▶ **What needs to be done**
Repeat the listing in full, exactly as it stands.
Content starts
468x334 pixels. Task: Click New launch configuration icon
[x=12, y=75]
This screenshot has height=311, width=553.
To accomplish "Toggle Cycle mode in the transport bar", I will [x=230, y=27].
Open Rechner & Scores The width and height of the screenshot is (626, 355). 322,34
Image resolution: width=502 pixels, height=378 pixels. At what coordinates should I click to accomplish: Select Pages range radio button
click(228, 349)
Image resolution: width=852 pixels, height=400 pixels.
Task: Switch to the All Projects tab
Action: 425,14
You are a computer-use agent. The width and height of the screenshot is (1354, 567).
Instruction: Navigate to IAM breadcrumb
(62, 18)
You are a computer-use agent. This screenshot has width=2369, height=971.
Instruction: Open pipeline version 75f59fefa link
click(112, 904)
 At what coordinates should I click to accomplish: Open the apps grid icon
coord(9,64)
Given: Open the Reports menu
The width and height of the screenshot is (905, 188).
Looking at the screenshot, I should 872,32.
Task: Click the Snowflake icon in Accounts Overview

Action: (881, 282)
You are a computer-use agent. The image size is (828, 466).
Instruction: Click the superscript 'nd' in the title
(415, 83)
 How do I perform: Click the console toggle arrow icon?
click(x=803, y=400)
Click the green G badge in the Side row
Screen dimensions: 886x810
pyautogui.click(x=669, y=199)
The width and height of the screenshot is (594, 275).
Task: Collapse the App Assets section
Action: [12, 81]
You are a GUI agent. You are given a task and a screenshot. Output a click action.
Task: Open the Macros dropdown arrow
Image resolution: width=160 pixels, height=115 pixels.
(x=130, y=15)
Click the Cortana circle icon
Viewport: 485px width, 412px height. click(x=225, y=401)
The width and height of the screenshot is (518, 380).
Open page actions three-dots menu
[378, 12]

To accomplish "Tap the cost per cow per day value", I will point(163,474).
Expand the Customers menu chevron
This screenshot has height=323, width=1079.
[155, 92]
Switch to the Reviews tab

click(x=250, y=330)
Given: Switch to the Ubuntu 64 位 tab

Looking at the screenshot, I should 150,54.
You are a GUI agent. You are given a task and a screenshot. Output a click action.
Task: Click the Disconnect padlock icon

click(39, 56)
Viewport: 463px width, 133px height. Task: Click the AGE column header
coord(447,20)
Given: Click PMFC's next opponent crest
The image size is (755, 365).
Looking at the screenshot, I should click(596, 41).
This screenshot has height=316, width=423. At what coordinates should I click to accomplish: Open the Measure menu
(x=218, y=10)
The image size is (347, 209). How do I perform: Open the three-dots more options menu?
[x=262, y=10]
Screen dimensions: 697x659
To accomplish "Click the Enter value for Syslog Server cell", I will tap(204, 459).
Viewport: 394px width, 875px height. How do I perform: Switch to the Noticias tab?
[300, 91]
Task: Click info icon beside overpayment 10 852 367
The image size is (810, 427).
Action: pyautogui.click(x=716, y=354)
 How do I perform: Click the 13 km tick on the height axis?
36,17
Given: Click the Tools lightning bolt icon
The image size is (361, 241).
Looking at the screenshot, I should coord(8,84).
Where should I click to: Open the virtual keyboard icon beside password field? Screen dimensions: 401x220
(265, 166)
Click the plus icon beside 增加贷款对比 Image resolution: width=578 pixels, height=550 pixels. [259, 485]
Content ends
▶ **Expected output**
468x334 pixels. Task: Click New launch configuration icon
[x=12, y=75]
This screenshot has height=311, width=553.
To accomplish "Toggle Cycle mode in the transport bar", I will [x=230, y=27].
Open Rechner & Scores The width and height of the screenshot is (626, 355). 322,34
Image resolution: width=502 pixels, height=378 pixels. At what coordinates should I click to accomplish: Select Pages range radio button
click(228, 349)
Image resolution: width=852 pixels, height=400 pixels.
Task: Switch to the All Projects tab
Action: 425,14
You are a computer-use agent. The width and height of the screenshot is (1354, 567).
Instruction: Navigate to IAM breadcrumb
(62, 18)
You are a computer-use agent. This screenshot has width=2369, height=971.
Instruction: Open pipeline version 75f59fefa link
click(112, 904)
 At what coordinates should I click to accomplish: Open the apps grid icon
coord(9,64)
Given: Open the Reports menu
The width and height of the screenshot is (905, 188).
Looking at the screenshot, I should 872,32.
Task: Click the Snowflake icon in Accounts Overview

Action: (881, 282)
You are a computer-use agent. The image size is (828, 466).
Instruction: Click the superscript 'nd' in the title
(415, 83)
 How do I perform: Click the console toggle arrow icon?
click(x=803, y=400)
Click the green G badge in the Side row
Screen dimensions: 886x810
pyautogui.click(x=669, y=199)
The width and height of the screenshot is (594, 275).
Task: Collapse the App Assets section
Action: [12, 81]
You are a GUI agent. You are given a task and a screenshot. Output a click action.
Task: Open the Macros dropdown arrow
Image resolution: width=160 pixels, height=115 pixels.
(x=130, y=15)
Click the Cortana circle icon
Viewport: 485px width, 412px height. click(x=225, y=401)
The width and height of the screenshot is (518, 380).
Open page actions three-dots menu
[378, 12]

To accomplish "Tap the cost per cow per day value", I will point(163,474).
Expand the Customers menu chevron
This screenshot has height=323, width=1079.
[155, 92]
Switch to the Reviews tab

click(x=250, y=330)
Given: Switch to the Ubuntu 64 位 tab

Looking at the screenshot, I should 150,54.
You are a GUI agent. You are given a task and a screenshot. Output a click action.
Task: Click the Disconnect padlock icon

click(39, 56)
Viewport: 463px width, 133px height. Task: Click the AGE column header
coord(447,20)
Given: Click PMFC's next opponent crest
The image size is (755, 365).
Looking at the screenshot, I should click(596, 41).
This screenshot has height=316, width=423. At what coordinates should I click to accomplish: Open the Measure menu
(x=218, y=10)
The image size is (347, 209). How do I perform: Open the three-dots more options menu?
[x=262, y=10]
Screen dimensions: 697x659
To accomplish "Click the Enter value for Syslog Server cell", I will tap(204, 459).
Viewport: 394px width, 875px height. How do I perform: Switch to the Noticias tab?
[300, 91]
Task: Click info icon beside overpayment 10 852 367
The image size is (810, 427).
Action: pyautogui.click(x=716, y=354)
 How do I perform: Click the 13 km tick on the height axis?
36,17
Given: Click the Tools lightning bolt icon
The image size is (361, 241).
Looking at the screenshot, I should coord(8,84).
Where should I click to: Open the virtual keyboard icon beside password field? Screen dimensions: 401x220
(265, 166)
Click the plus icon beside 增加贷款对比 Image resolution: width=578 pixels, height=550 pixels. [259, 485]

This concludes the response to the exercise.